Evolutionists believe that lizards developed plates on their skin which through generations grew over more and more of the body until they fused into a turtle carapace. Martin cites the researcher Michael Lee's suggestion as an example of the evolutionary progression. Lee listed Captorhinus, Bradysaurus, Scutosaurus, and Anthodon as a possible progression from unplated lizard to plated lizard that is nearly a turtle. Martin questions the progression because of the great differences between lizards, plated or not, and turtles. He notes that it requires movement of bone structures past each other to make the change from lizard to turtle and wonders how this can happen in step by step evolution. Lizards generally rely on speed where turtles rely on armor, and that makes it difficult to imagine how an in between animal would be selected as better than a lizard. No skeletons show an in between, lizard/turtle mix, which makes it a continuing problem for evolutionists to demonstrate a clear pathway.

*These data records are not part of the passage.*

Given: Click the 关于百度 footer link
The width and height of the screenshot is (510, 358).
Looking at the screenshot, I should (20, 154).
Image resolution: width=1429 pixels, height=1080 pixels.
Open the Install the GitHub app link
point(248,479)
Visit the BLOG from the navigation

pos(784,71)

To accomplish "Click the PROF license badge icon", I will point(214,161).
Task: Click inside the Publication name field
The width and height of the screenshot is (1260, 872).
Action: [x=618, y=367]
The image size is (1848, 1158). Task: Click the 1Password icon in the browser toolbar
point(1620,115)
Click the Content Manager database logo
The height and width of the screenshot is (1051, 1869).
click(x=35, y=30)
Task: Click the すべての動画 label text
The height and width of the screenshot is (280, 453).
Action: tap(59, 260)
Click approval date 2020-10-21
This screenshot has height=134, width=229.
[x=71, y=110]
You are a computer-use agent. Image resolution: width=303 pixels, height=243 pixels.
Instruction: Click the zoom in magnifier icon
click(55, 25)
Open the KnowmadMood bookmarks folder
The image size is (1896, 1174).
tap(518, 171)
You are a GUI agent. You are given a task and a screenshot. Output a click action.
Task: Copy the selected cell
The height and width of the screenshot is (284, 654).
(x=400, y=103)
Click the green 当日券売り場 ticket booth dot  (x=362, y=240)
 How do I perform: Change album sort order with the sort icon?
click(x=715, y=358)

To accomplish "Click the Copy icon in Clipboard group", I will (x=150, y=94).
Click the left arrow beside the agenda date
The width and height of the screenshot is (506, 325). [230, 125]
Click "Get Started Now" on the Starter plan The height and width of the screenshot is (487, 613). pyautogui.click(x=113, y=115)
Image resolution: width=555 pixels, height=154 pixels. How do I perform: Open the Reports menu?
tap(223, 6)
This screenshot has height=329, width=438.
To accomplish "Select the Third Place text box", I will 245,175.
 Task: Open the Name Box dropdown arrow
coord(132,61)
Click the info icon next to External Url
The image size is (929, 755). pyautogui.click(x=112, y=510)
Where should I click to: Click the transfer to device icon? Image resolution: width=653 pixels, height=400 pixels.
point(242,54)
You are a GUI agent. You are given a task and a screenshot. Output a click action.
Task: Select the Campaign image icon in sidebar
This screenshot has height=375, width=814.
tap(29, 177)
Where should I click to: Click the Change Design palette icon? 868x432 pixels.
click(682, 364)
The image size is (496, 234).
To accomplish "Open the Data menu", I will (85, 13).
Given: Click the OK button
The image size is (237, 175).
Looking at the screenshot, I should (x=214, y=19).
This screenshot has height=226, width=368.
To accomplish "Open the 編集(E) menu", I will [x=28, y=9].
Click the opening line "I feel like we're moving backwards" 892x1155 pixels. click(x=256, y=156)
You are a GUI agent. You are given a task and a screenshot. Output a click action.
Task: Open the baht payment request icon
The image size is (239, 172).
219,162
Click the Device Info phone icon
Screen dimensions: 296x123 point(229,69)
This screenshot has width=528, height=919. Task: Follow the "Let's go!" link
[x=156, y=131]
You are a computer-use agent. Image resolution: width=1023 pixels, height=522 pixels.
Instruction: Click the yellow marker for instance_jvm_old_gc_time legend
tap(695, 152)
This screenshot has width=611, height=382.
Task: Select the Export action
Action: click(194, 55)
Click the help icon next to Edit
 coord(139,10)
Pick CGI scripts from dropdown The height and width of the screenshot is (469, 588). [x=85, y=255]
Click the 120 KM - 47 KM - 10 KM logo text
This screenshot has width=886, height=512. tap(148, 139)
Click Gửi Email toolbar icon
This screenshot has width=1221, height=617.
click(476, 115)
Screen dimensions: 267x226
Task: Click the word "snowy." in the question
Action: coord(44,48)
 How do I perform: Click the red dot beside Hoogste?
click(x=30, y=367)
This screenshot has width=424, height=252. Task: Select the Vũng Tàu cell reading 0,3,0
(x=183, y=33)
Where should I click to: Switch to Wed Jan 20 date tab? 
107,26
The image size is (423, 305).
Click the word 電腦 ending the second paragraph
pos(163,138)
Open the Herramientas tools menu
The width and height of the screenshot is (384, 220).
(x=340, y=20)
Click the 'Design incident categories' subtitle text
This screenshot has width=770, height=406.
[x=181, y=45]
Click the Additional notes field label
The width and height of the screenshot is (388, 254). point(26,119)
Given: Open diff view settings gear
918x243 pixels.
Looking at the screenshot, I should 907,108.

Most evolutionary scientists believe that green sea turtle migration pattern have evolved over millions of year.[4] However, mitochondrial DNA shows that these patterns could evolve in a couple thousand years (Bowen, Meyland,and Avise, 1989). The separation of turtle migration patterns could have "occurred a few 10s of 1000s of years ago at most".[5] This supports the idea that post-Flood ecologies could get back on their feet.

Gallery

References

  1. 1.0 1.1 A Mitochondrial DNA Analysis of the Testudine Apobaramin by D. Ashley Robinson. CRSQ 33(4):262-272. March 1997.
  2. 2.0 2.1 Li, Chun; Wu, Xiao-Chun; Rieppel, Olivier; Wang, Li-Ting; Zhao, Li-Jun (November 27, 2008). "An Ancestral Turtle from the Late Triassic of Southwestern China". Nature (Nature Publishing Group/Macmillan Publishers Limited) 456 (7221): 497-501. ISSN 0028-0836. 
  3. Reisz, Robert R.; Head, Jason J (November 27, 2008). "Turtle Origins out to Sea". Nature (Nature Publishing Group/Macmillan Publishers Limited) 456 (7221): 450-451. ISSN 0028-0836. 
  4. Carr, A. and R J. Coleman. 1974. Seafloor spreading theory and the odyssey of the green turtle. Nature 249:128-130.
  5. Lewin, Roger. 1989. New look at turtle migration mystery. Science 243:1009.